An insurgent group tied to al-Qaida in Iraq is claiming responsibility for the abduction of two U.S. soldiers during an attack south of Baghdad Friday, Reuters is reporting.
A U.S. military spokesman tells the New York Times that 8,000 U.S. and Iraqi troops are involved in the search for the missing soldiers; that three insurgents have been killed and seven U.S. soldiers have been injured in the search; that 12 villages have been sealed and searched; and that eight airstrikes have been made in the process.
But White House spokesman Tony Snow suggested Sunday that the media is paying too much attention to the story of the missing soldiers. "The thing is the way the war is being covered -- and we've seen it right now, we have two U.S. servicemen, and God bless them, we hope theyre OK," Snow said in an appearance on Fox News. "We're focusing on them, and we forget that since Zarqawi was killed, hundreds of bad guys have been rounded up, there has been a lot of intelligence. The Iraqis have gone ahead [and] mobilized 50,000 men going in the five Baghdad neighborhoods. There is a lot going on there."

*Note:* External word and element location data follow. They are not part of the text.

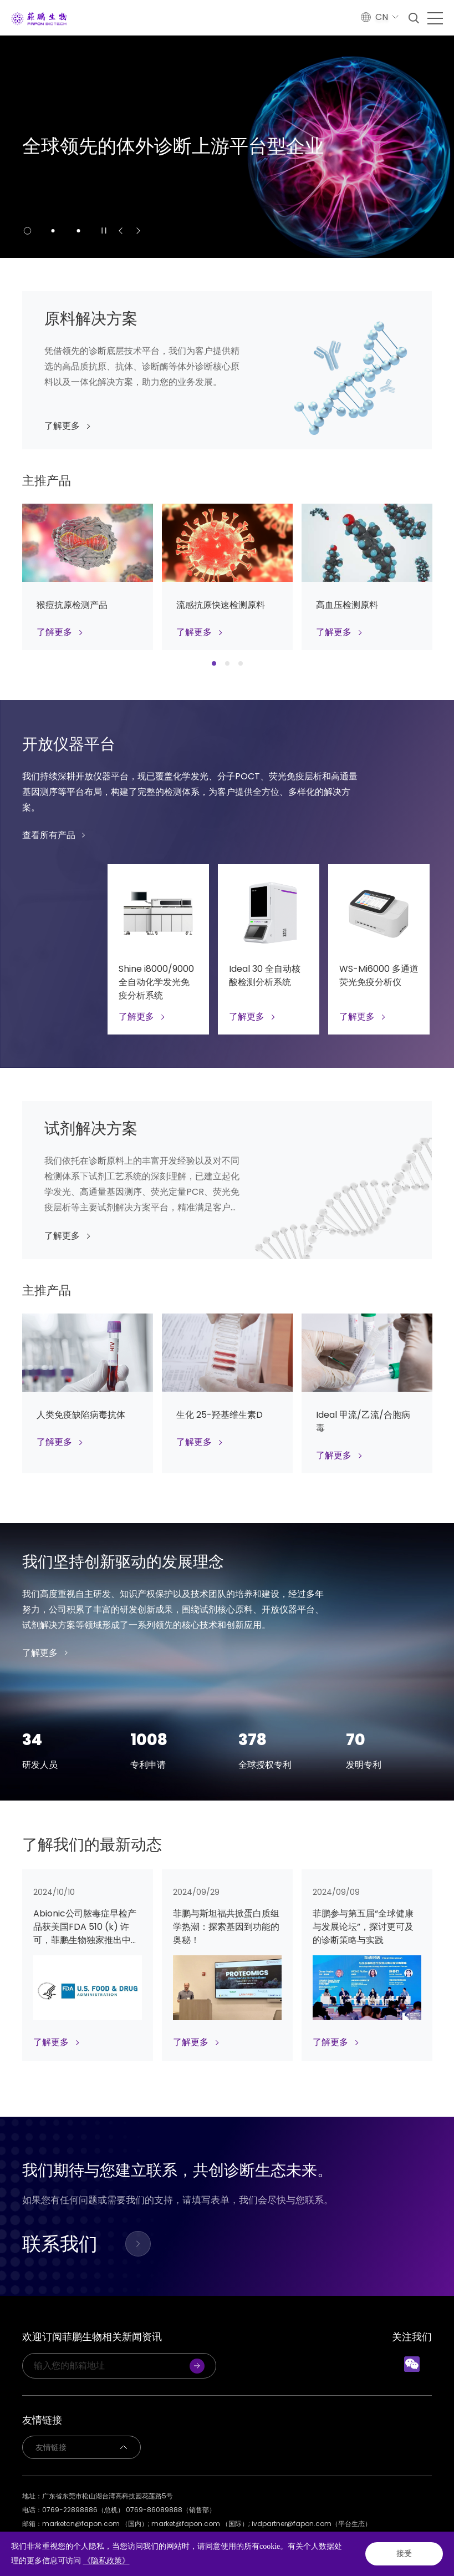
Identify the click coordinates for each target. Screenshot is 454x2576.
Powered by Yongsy (290, 2551)
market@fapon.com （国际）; (201, 2523)
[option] (227, 147)
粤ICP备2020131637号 (194, 2551)
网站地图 (113, 2537)
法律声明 (74, 2537)
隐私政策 (35, 2537)
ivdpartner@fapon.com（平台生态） (311, 2523)
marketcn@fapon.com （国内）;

Snow has every reason to be concerned. As we've argued before, whatever's left of the American public's appetite for Iraq is likely to vanish pretty quickly if the media ever gives the war the kind of "human drama" coverage it lavished on, say, the Sago mining disaster. Snow got away with calling the 2,500th U.S. fatality in Iraq "a number" last week; he can't be so dismissive as Americans wait to learn the fate of Pfc. Kristian Menchaca and Pfc. Thomas L. Tucker.